The All India Muslim Personal Law Board, the biggest Muslim association in the nation, is currently intending to open a Darul-kaja or Shariat court in every one of the regions of the nation to determine issues as indicated by Islamic laws. This proposition will be displayed in the gathering of the Muslim Individual Law Board in Delhi on July 15 for debate.
- The court will be opened in all districts of India.
- Motive behind it to stop muslims from using the Domestic Courts of India.
- AIMPLB will also be activating its Tafheem-e-Shariyat (TeS) committee.
Jafriyab Jilani, senior authority of the board said that there are 40 such courts in Uttar Pradesh as of now running. We are intending to open no less than one such court in every one of the locale of the nation. He said that the goal of Darul-Qaza is to solve cases as per Sharia laws instead of different courts.
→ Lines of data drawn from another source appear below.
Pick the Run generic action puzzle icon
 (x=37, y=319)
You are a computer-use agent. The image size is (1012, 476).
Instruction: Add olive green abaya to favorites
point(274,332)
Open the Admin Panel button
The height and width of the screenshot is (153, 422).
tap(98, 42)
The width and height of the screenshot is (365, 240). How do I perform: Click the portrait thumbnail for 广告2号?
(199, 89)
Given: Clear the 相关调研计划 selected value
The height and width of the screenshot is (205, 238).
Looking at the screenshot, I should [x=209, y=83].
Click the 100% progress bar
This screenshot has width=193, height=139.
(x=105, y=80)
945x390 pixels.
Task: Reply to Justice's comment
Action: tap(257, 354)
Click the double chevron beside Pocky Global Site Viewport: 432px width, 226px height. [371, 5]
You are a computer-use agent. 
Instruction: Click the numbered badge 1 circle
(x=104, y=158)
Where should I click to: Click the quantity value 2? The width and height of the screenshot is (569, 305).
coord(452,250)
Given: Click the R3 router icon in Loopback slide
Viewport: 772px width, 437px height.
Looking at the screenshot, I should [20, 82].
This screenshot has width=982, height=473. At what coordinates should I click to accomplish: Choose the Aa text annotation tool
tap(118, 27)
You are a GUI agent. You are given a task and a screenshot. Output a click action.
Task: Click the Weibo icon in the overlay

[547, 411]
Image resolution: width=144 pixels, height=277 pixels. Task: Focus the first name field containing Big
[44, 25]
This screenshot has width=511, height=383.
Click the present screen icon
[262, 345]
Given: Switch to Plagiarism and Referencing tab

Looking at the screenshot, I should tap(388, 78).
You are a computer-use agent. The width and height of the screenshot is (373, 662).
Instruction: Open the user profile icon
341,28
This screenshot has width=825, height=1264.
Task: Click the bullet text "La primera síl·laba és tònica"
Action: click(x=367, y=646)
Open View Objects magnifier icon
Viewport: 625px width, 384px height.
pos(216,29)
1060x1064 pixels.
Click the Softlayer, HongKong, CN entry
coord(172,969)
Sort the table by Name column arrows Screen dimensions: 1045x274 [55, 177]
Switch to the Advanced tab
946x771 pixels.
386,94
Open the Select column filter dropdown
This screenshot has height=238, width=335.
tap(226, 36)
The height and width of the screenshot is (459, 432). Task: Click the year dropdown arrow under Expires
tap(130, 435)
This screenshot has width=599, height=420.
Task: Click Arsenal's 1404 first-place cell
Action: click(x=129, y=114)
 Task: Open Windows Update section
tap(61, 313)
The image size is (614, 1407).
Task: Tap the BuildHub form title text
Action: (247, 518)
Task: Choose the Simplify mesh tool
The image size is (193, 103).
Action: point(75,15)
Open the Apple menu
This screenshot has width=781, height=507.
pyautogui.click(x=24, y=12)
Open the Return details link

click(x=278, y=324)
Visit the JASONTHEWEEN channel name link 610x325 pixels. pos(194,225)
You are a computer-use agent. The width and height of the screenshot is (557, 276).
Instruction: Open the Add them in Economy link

Clarify that almost 50 thousand rupees are expected to open and run Darul-Qaza. Jilani said that the gathering of the All India Muslim Personal Law Board will discuss about how to raise assets for this.
As to making legal counselors mindful about the Shariah laws, the board will likewise initiate its Tafima-e-Shariat Panel. He said that Tafif-e-Shariat Council is 15 years old and it has been endowed with the assignment of making legal advisors and judges. It arranges courses and workshops in various parts of the nation and gives data about the subtleties of Shariat law.
Jilani said that the judges likewise take part in a few projects of the council. Aside from this, the media is welcomed in these projects with the goal that the issues of Sharia can be conveyed to the general population in a legitimate way.
As a matter of fact, these projects are told about their answers by considering numerous issues, including separation and heritage. He said that the motivation behind opening Darul-Qaza or Shariat court in each area of the nation is that the Muslim society ought to take care of its issues as opposed to take it to different courts, which will expand the certainty of the ‘Sharia’.